Taiwanese singer, actor and television host

Shone An (安鈞璨 (Ān Jūncàn); 20 September 1983 – 1 June 2015) was a Taiwanese singer, actor and television host.

== Early life ==

On 20 September 1983, An was born in East District, Tainan. He was the only child in his family. His birth name was Huang Yi-cheng (黃益承). During his childhood, he was primarily raised by his grandparents.

His father is a businessman and politician.
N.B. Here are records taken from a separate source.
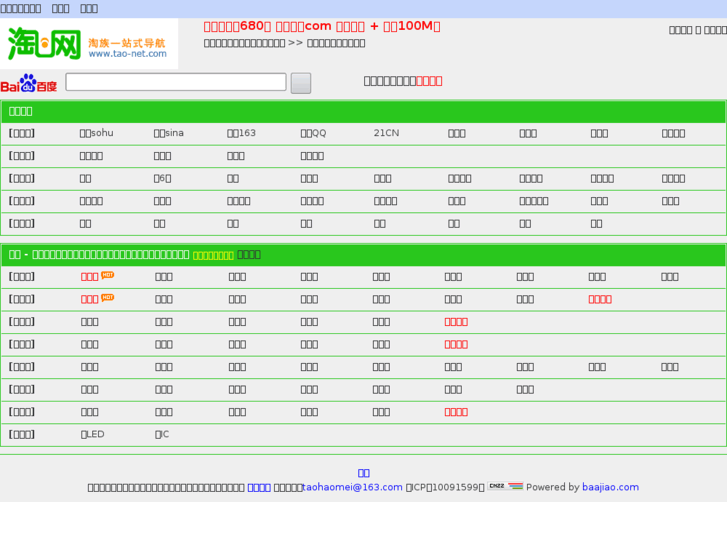
Task: Click the second-row orange HOT badge
Action: point(107,297)
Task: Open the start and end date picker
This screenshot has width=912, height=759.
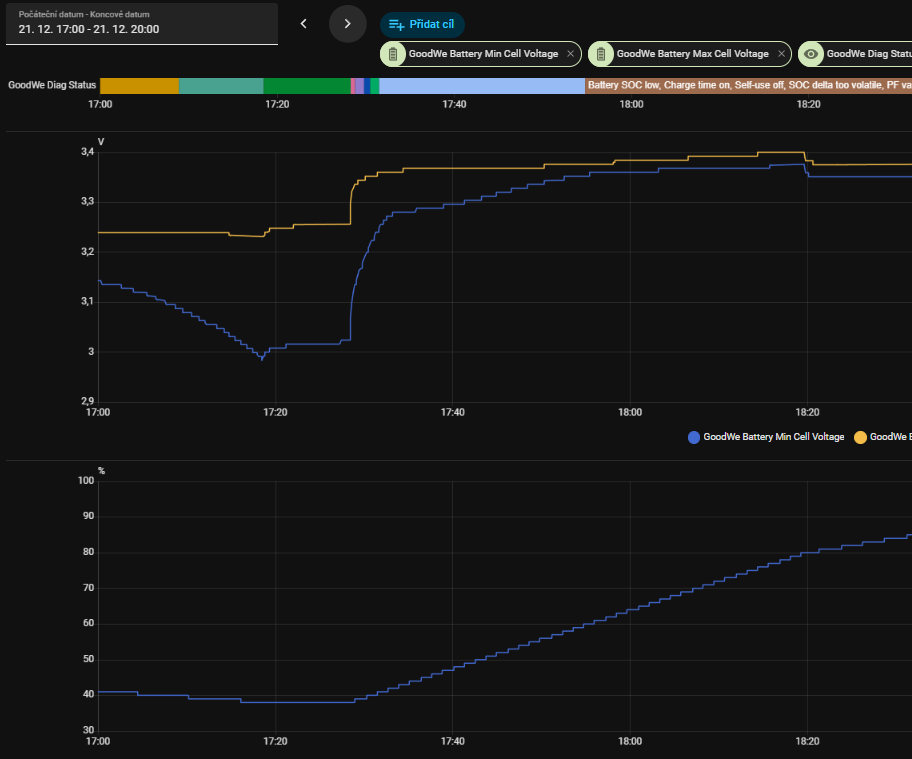Action: [140, 23]
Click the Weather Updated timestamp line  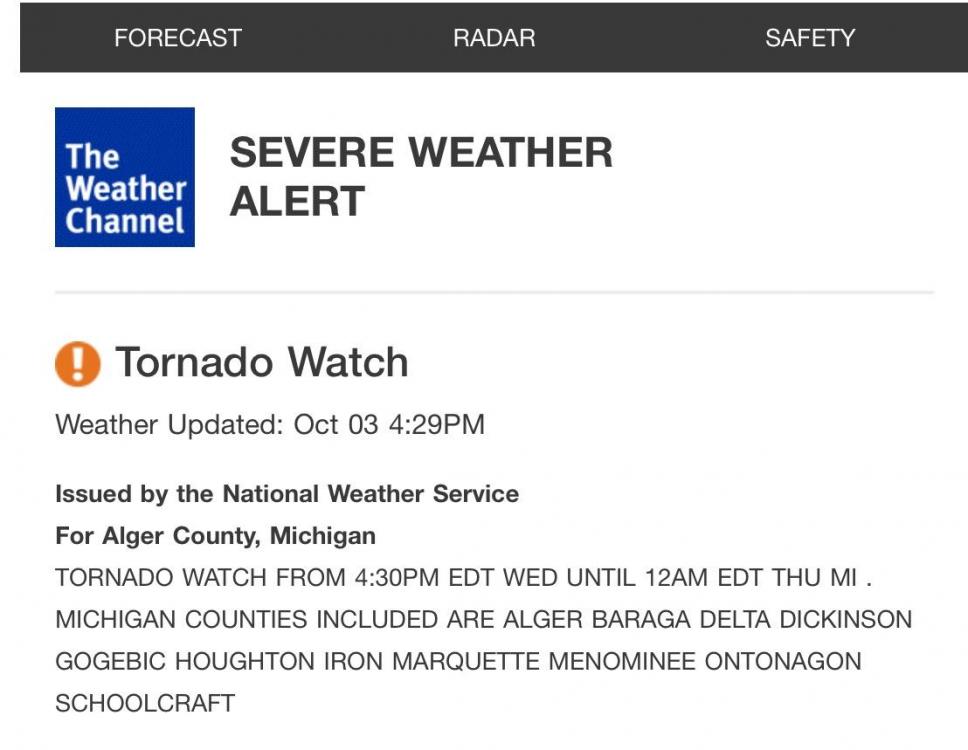[270, 424]
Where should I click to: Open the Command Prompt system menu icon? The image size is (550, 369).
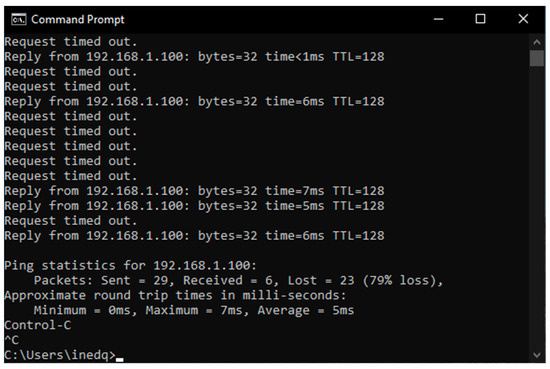tap(19, 19)
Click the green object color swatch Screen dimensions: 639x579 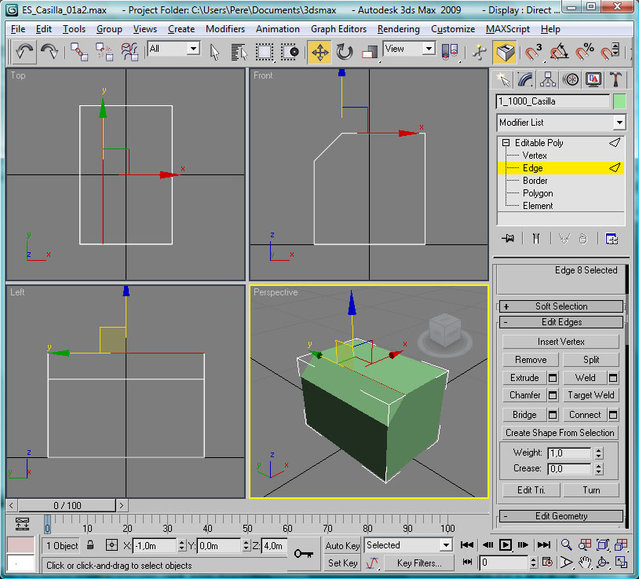620,101
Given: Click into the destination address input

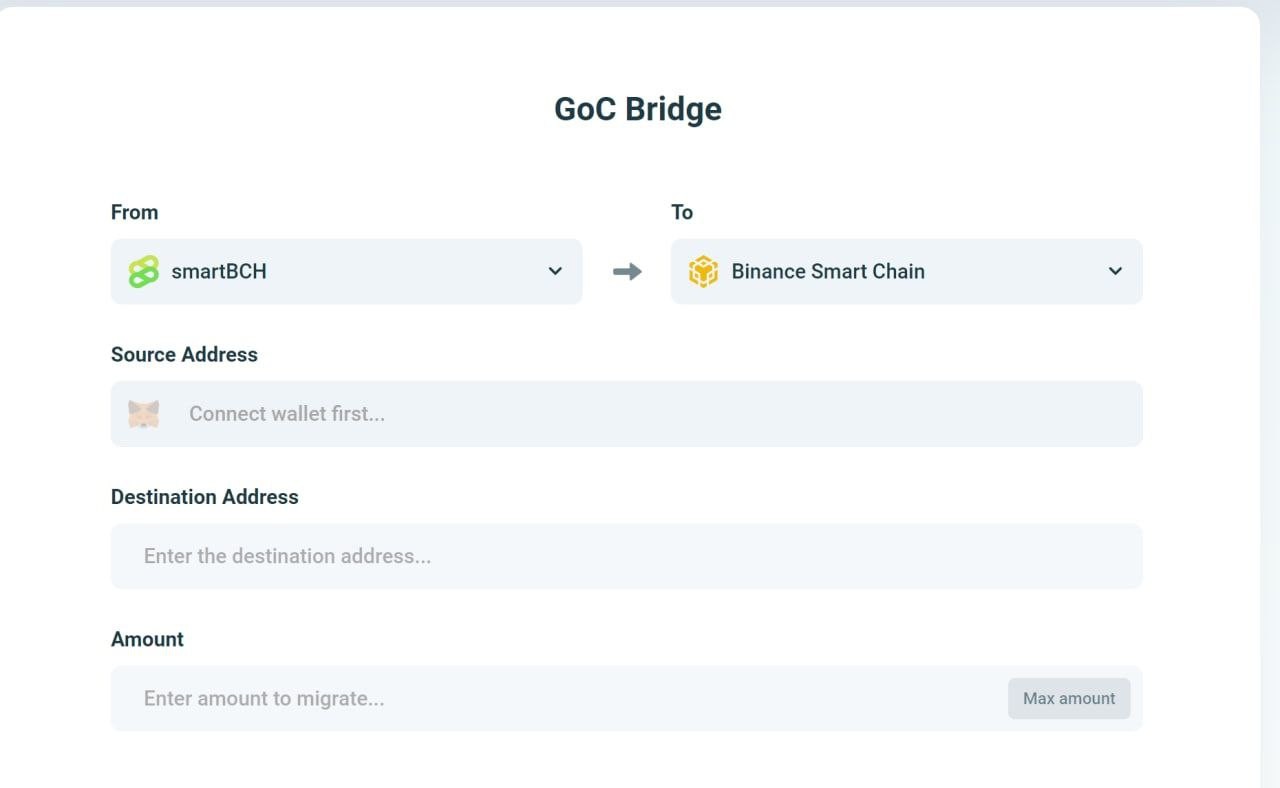Looking at the screenshot, I should point(626,556).
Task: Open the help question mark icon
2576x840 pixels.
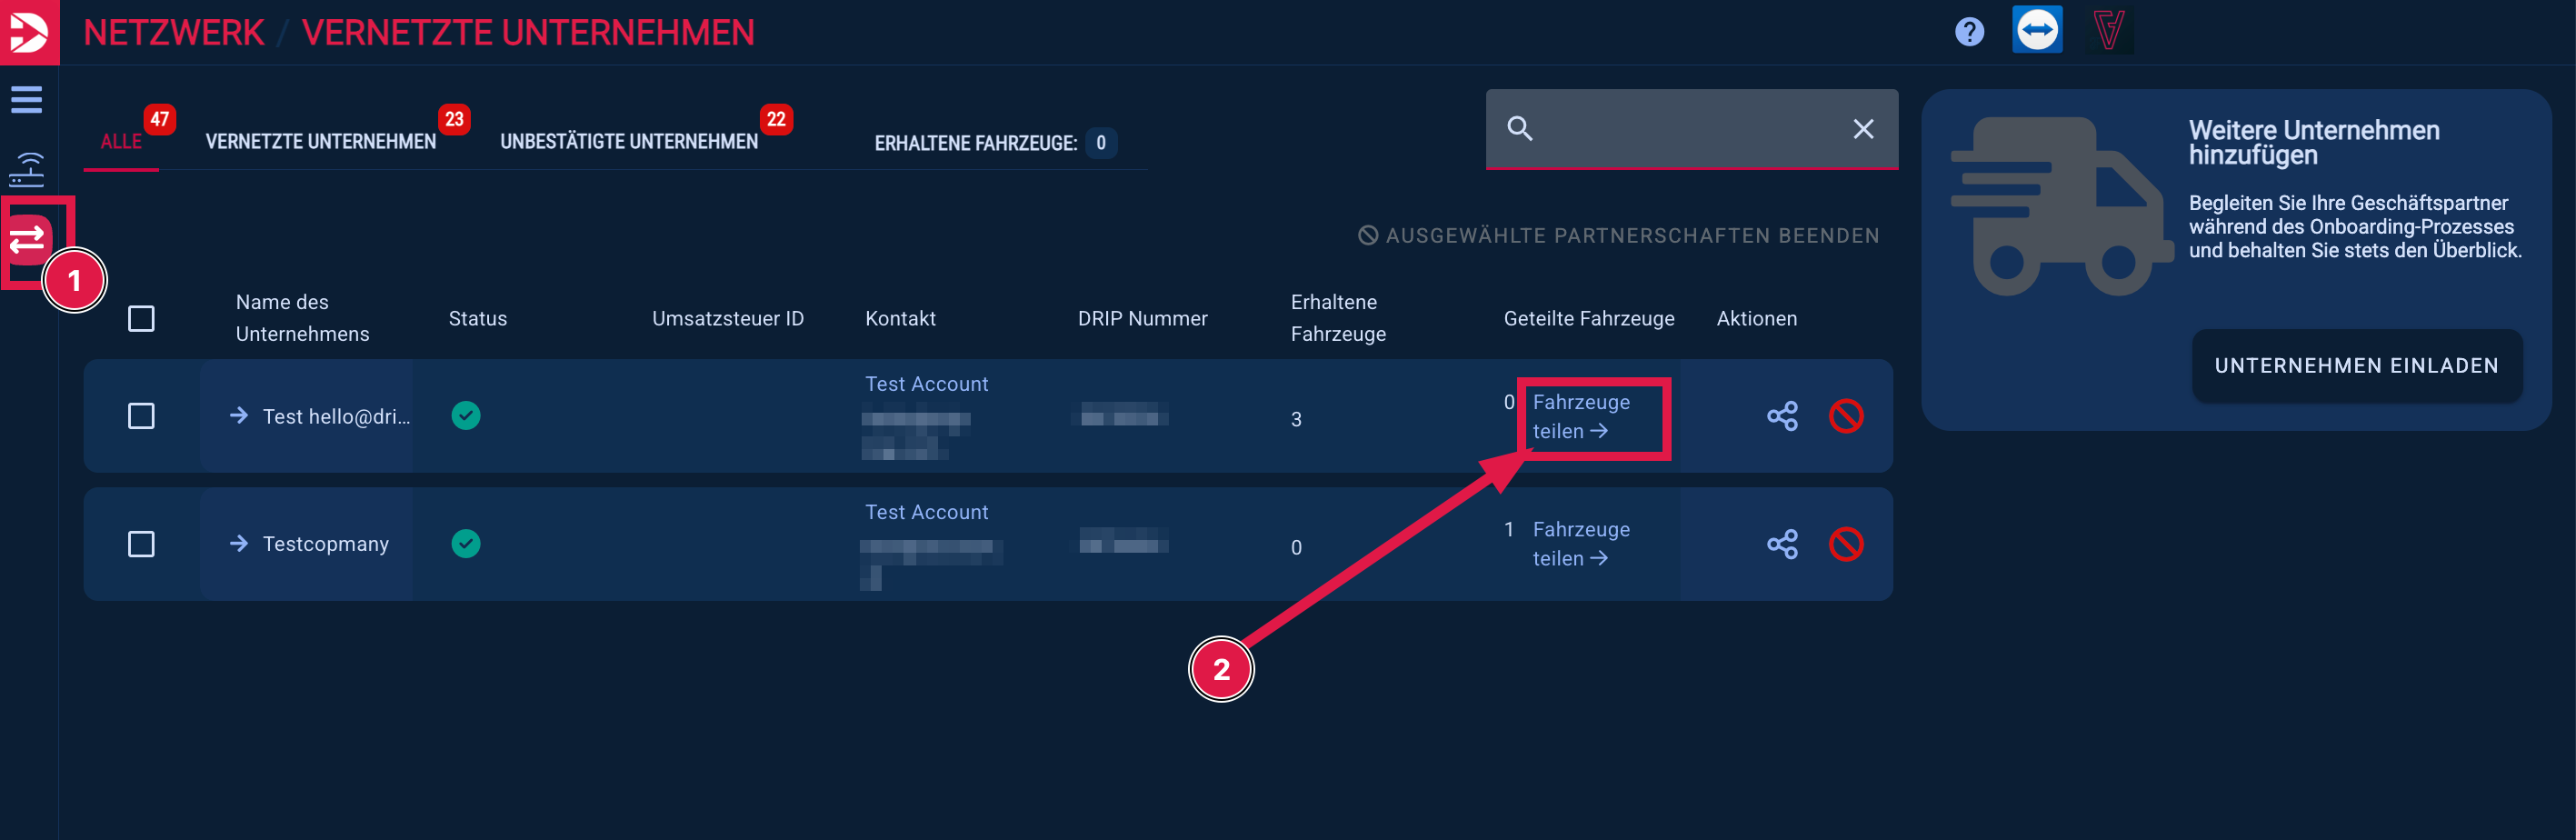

An graduated from Fu Jen Catholic University with a degree in philosophy.

== Career ==

From 2001 to 2005, he was a member of the mandopop boy band Comic Boyz. He also appeared in many movie, television and theatre productions such as Case Sensitive (2011), Rhapsody of Marriage (2012) and Turn Around (2014). He was also a guest host on 100% Entertainment.

Shone was close friends with Ady An and Joe Chen.
== Death ==

On 1 June 2015, Shone An died of liver cancer at home, in Tainan, aged 31. His funeral was held a week later on 8 June 2015 and attended by fellow Comic Boyz members Kingone Wang and Peter Chang.